What if we do both series and parallel resistors? We have some choice of which places to put them, which gives the four permutations of L-match networks. Suppose we measure the series equivalent impedance, with a resistor in parallel with the capacitor. That is, a circuit of (port)--L--(C || R)--GND. What is the resistance at resonance? (But first, what is resonance in this circuit?)
As it turns out, the resonant frequency is slightly different, by an amount on the order of -1 / (R^2 C^2). For non-precision cases, and Q > 5 or so, this is negligible, but it is worth noting that the frequency changes. (This is more obvious with exaggerated values, say R < sqrt(L/C), and the transient response rather goes "thump" instead of "dinggg"!)

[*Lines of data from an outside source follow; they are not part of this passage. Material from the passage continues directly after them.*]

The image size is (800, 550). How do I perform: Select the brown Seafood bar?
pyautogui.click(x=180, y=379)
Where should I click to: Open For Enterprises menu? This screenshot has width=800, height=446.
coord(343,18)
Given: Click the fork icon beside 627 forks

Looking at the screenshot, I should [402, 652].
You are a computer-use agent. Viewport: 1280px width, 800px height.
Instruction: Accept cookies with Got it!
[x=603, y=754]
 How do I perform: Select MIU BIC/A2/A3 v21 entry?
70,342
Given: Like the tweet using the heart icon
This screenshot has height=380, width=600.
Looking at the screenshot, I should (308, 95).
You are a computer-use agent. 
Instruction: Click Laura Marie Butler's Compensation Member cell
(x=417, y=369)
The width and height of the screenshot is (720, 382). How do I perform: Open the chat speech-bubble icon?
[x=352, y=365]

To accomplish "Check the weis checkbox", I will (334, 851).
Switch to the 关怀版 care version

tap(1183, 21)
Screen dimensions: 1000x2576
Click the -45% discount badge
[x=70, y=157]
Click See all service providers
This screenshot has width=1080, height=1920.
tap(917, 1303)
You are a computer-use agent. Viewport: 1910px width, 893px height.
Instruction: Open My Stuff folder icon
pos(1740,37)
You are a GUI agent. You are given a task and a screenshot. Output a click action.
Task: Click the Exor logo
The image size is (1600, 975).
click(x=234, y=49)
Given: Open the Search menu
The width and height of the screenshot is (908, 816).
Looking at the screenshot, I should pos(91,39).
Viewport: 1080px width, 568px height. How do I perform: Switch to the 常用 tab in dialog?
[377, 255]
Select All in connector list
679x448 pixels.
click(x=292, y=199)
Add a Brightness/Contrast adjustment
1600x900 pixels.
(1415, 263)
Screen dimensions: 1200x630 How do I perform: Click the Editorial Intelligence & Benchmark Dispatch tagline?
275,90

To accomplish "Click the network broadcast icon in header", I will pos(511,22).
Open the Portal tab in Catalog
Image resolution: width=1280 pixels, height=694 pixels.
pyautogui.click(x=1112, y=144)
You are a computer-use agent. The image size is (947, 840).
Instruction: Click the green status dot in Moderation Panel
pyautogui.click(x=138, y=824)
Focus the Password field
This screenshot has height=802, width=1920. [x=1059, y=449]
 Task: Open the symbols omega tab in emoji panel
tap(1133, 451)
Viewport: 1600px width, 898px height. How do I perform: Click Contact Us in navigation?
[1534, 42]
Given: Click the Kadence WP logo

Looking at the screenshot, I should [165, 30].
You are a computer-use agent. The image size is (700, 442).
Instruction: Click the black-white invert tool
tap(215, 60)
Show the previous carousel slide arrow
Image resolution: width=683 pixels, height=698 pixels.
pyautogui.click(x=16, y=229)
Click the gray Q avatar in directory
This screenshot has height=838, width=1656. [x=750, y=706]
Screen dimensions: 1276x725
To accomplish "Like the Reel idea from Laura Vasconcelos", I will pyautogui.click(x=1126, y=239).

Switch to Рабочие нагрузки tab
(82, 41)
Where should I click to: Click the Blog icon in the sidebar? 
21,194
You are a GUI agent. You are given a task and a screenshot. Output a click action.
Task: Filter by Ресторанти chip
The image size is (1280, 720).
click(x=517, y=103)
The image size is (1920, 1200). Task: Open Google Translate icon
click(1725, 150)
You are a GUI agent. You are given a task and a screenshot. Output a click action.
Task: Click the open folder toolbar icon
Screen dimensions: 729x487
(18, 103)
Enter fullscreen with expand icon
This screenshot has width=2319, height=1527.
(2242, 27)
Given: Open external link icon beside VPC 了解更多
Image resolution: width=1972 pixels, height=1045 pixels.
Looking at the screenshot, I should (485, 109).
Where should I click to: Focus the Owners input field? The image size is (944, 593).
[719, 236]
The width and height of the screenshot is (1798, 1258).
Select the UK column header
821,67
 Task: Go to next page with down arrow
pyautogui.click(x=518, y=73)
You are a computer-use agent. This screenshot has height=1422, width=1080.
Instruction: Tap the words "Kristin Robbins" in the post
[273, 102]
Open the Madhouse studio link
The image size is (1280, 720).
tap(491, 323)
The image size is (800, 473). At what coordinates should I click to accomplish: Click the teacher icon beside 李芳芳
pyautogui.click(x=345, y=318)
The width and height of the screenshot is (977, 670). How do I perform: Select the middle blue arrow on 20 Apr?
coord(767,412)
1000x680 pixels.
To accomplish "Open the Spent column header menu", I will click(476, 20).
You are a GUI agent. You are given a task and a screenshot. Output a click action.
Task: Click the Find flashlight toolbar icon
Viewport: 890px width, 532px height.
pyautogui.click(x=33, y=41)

So that's easy to approximate out, and we're left with the resistance question. As it happens, the R value is inverted relative to the resonant impedance sqrt(L/C). That is, the equivalent series resistance measured is around Req = L / RC.
Consider what happens at resonance: the loop current rises, and the voltage (across the inductor or capacitor) rises. Both rise proportionally, the ratio being the resonant impedance, sqrt(L/C). We can start with a low voltage, apply it in series to an LC tank, and get a large voltage on the resonant node -- "Q multiplication". If we load that resonant node, the Q is spoiled and the voltage drops relatively rapidly, which is to say, it is a high impedance node -- we have transformed the source impedance. It works inversely, starting from a high impedance and making a low impedance, just the same.
This is the basic, qualitative way in which the tuning network operates. To match any impedance, high or low, two L-match networks are glued together back to back; which puts two inductors in series so only one physical component is needed. That leaves two variable capacitors, in effect, one to match the source and the other to match the load.